Karidja Touré, Assa Sylla, Lindsay Karamoh, Mariétou Touré

112 min.
22 octobre 2014
BANDE DE FILLES

Exit la blonde aux yeux bleus à la taille de guêpe qui pèse 45 kilos toute mouillée et qui se débat avec ses interrogations narcissico-nombrilistes.
Place à Marieme, une jeune fille noire de 16 ans qui réside dans la banlieue parisienne tout autant qu’elle vit à la périphérie d’elle-même. Archétype de la gentille fille, Marieme s’occupe docilement de ses petites sœurs pendant que sa mère travaille la nuit en tant que femme de ménage ; elle s’accommode des lois d’une cité régie par des codes masculins archaïques, et tâche tant bien que mal de trouver sa place au sein d’un territoire familial qu’un big brother paternaliste juge bon de régenter. Le jour où il lui est refusé de suivre la filière scolaire « normale » pour la diriger vers un C.A.P., Marieme rencontre une bande de filles qui savent y faire dans le jeu de la provoc. Une rencontre déterminante qui lui fera emprunter un nouveau chemin vers la construction de soi. Dès lors, Marieme changera de look, deviendra Vic et intègrera le clan des bad girls .

D’entrée de jeu, la scène d’ouverture donne le ton à travers la force de son casting 100% black et majoritairement féminin : des filles jouent au football américain, elles se donnent à fond et exultent de joie à la fin du match, le tout accompagné d’une musique électro soft composée par Para One (Jean-Baptiste de Laubier), fidèle complice de la réalisatrice, Céline Sciamma. S’ensuit le retour vers la cité, la chape nocturne des HLM, les chuchotements remplacent la franche rigolade sous le regard appuyé des garçons qui trainent dans le quartier. Puis le silence se fait.

### DONNÉES CI-DESSOUS
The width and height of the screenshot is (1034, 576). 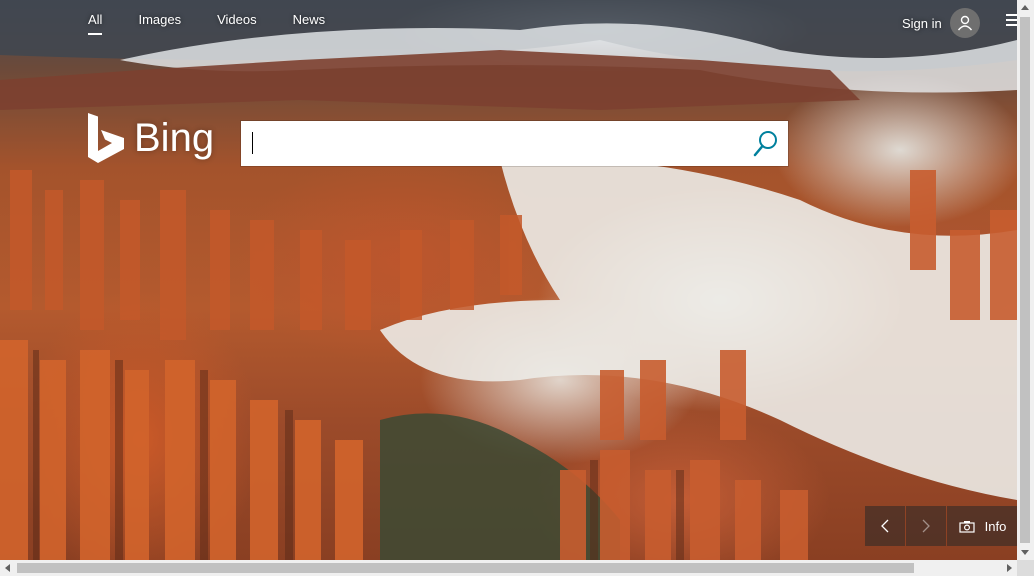 I want to click on tab-all: All, so click(x=96, y=24).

### CONSIGNES
[A] D'après le texte sur le film Bande de filles, quel travail fait la mère de Marieme ?
[B] Le texte sur le film Bande de filles confirme-t-il chacune de ces phrases ? Répondez par oui ou non et citez les mots du texte qui le montrent.
(i) Marieme a 16 ans.
(ii) La musique de la scène d'ouverture est composée par Céline Sciamma.
(iii) Au début du film, les filles jouent au basket.
[C] Poursuivez le texte sur le film Bande de filles à partir de sa dernière phrase.

### RÉPONSES
[A] Elle est femme de ménage et travaille la nuit.

[B]
(i) Oui : « une jeune fille noire de 16 ans »
(ii) Non : « composée par Para One (Jean-Baptiste de Laubier), fidèle complice de la réalisatrice, Céline Sciamma »
(iii) Non : « des filles jouent au football américain »

[C]
Bien que Bande de filles ne fasse pas l’économie de certains clichés propres à l’univers de son héroïne, Céline Sciamma parvient à les sublimer en évitant de faire de ce film un documentaire social, grisâtre et misérabiliste sur la banlieue. En optant pour une immersion intimiste dans la vie d’une jeune femme en devenir, qui tâche de s’affranchir de la coupe masculine dans l’altérité féminine mais qui est également confrontée, dans la solitude, aux choix qui détermineront ses perspectives d’avenir, la réalisatrice dresse avec sensibilité et affection, mais sans angélisme doucereux, le portrait vivant d’une personnalité aux multiples facettes, susceptible de bousculer ou pas ses déterminismes sociaux.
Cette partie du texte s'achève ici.